**Requirement:**
Could you set down, word for word, everything in the material below from the line containing "Click the Runestone" down to the line containing "Action: coord(55,259)", both of those lines included and nothing else?

**Supplied material:**

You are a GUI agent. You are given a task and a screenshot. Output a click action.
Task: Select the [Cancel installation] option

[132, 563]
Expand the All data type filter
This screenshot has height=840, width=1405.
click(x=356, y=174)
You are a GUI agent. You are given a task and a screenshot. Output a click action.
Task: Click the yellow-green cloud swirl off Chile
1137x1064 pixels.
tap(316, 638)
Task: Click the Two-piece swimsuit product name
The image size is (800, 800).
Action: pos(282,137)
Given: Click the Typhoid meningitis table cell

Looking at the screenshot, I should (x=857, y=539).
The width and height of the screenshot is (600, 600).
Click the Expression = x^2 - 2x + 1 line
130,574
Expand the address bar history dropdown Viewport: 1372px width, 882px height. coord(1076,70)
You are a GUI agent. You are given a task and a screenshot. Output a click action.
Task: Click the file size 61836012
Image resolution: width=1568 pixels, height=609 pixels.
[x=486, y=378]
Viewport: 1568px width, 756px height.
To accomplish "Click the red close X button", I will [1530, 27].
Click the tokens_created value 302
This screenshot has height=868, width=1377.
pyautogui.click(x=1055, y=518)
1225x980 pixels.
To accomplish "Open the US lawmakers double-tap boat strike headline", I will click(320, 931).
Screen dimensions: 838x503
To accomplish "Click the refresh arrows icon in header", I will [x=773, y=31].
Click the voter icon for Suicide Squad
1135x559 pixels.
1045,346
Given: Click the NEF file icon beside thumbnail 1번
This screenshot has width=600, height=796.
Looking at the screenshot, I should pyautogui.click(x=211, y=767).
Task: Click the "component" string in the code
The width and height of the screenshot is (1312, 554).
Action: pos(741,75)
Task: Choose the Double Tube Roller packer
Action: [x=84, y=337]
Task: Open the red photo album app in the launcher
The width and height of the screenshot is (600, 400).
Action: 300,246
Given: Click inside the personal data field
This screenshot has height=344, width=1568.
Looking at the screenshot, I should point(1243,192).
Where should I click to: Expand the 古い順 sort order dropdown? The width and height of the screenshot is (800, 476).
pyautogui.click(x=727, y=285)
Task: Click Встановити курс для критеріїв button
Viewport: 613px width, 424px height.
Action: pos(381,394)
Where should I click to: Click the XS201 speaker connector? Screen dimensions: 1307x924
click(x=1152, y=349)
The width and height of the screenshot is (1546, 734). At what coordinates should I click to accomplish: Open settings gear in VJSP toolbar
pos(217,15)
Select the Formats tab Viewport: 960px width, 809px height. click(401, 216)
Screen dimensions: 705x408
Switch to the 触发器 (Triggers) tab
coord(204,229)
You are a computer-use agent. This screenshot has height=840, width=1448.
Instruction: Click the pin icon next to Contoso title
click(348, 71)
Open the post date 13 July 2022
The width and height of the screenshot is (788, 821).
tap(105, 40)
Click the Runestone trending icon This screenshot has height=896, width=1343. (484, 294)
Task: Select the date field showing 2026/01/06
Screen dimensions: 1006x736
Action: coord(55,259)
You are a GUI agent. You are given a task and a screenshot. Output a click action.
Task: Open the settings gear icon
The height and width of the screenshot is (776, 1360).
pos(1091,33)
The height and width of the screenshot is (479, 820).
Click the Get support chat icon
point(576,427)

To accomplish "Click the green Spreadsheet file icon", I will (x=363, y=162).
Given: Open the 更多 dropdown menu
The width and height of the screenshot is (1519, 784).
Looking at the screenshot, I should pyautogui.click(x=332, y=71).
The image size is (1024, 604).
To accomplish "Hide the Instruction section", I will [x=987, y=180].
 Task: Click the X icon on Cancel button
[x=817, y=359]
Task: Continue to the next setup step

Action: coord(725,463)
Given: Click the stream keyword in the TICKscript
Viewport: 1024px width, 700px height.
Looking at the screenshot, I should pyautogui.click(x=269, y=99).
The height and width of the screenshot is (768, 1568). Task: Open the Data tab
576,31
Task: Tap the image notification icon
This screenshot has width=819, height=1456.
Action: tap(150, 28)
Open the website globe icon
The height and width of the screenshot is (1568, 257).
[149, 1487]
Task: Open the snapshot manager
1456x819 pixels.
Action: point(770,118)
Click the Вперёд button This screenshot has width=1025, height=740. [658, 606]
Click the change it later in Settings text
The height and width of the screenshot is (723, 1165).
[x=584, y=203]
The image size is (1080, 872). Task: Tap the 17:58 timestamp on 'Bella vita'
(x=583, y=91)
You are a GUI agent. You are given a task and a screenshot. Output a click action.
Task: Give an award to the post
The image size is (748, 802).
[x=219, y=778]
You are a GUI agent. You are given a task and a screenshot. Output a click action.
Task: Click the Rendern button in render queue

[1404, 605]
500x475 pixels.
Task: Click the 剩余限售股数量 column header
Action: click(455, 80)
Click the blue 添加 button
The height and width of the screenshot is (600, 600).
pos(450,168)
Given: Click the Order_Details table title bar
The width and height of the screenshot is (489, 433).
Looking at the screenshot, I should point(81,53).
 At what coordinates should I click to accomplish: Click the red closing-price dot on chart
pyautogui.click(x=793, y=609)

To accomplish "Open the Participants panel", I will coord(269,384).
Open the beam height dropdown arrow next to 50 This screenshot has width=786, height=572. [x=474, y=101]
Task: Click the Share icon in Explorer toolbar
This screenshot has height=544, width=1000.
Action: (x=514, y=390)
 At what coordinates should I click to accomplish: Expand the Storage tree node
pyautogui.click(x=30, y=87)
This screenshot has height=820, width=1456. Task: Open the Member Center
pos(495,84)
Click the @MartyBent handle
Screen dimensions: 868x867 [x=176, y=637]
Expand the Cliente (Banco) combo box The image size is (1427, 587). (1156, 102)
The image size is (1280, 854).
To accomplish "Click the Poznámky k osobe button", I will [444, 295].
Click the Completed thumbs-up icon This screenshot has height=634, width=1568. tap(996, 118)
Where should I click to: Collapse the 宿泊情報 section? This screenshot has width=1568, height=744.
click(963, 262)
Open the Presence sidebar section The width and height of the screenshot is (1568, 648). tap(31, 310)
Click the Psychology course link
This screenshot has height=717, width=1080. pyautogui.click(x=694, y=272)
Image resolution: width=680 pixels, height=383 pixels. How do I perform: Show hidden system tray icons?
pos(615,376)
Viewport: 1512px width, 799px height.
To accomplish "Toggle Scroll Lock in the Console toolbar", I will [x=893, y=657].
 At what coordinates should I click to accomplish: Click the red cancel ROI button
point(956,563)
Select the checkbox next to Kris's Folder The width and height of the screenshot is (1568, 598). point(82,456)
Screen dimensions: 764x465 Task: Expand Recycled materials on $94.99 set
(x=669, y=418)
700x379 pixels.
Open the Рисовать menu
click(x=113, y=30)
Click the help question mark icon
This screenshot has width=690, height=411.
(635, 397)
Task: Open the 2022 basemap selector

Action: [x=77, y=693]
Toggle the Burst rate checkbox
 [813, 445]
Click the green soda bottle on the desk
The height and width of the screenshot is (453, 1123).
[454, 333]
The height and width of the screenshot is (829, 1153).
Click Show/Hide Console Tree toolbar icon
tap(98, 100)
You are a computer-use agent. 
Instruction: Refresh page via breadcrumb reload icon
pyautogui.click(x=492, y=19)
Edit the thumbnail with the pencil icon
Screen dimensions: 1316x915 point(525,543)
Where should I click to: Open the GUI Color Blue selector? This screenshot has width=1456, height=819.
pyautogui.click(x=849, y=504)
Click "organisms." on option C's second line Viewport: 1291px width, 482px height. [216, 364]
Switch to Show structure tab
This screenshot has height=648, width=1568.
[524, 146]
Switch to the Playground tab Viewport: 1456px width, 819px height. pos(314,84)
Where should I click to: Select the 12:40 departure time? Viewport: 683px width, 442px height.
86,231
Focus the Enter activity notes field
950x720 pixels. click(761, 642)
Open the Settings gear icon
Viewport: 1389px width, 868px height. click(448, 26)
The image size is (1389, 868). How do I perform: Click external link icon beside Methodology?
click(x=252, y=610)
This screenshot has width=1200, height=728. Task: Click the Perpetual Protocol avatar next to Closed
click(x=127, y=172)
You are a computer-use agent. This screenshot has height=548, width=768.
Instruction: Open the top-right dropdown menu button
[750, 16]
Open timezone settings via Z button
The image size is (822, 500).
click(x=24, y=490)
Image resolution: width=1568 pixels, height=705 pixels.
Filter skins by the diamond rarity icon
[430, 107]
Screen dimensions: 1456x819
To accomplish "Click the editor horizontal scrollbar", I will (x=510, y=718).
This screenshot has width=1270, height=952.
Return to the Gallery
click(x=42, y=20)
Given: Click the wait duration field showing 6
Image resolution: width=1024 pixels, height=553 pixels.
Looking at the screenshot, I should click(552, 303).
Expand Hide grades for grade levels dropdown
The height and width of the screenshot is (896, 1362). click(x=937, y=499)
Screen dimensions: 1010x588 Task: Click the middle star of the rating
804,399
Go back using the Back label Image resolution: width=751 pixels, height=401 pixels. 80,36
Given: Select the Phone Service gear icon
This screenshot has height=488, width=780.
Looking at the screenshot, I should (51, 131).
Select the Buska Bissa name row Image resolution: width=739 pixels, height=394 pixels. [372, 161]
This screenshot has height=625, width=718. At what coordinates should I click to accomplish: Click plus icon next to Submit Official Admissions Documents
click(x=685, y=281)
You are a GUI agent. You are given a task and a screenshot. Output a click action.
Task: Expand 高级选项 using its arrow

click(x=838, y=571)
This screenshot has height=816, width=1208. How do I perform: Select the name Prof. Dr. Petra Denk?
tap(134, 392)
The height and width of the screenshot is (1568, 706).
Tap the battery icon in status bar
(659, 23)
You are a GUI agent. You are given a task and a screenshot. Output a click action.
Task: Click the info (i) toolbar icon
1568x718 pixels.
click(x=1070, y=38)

**Full output:**
Click the Runestone trending icon This screenshot has height=896, width=1343. (484, 294)
Task: Select the date field showing 2026/01/06
Screen dimensions: 1006x736
Action: coord(55,259)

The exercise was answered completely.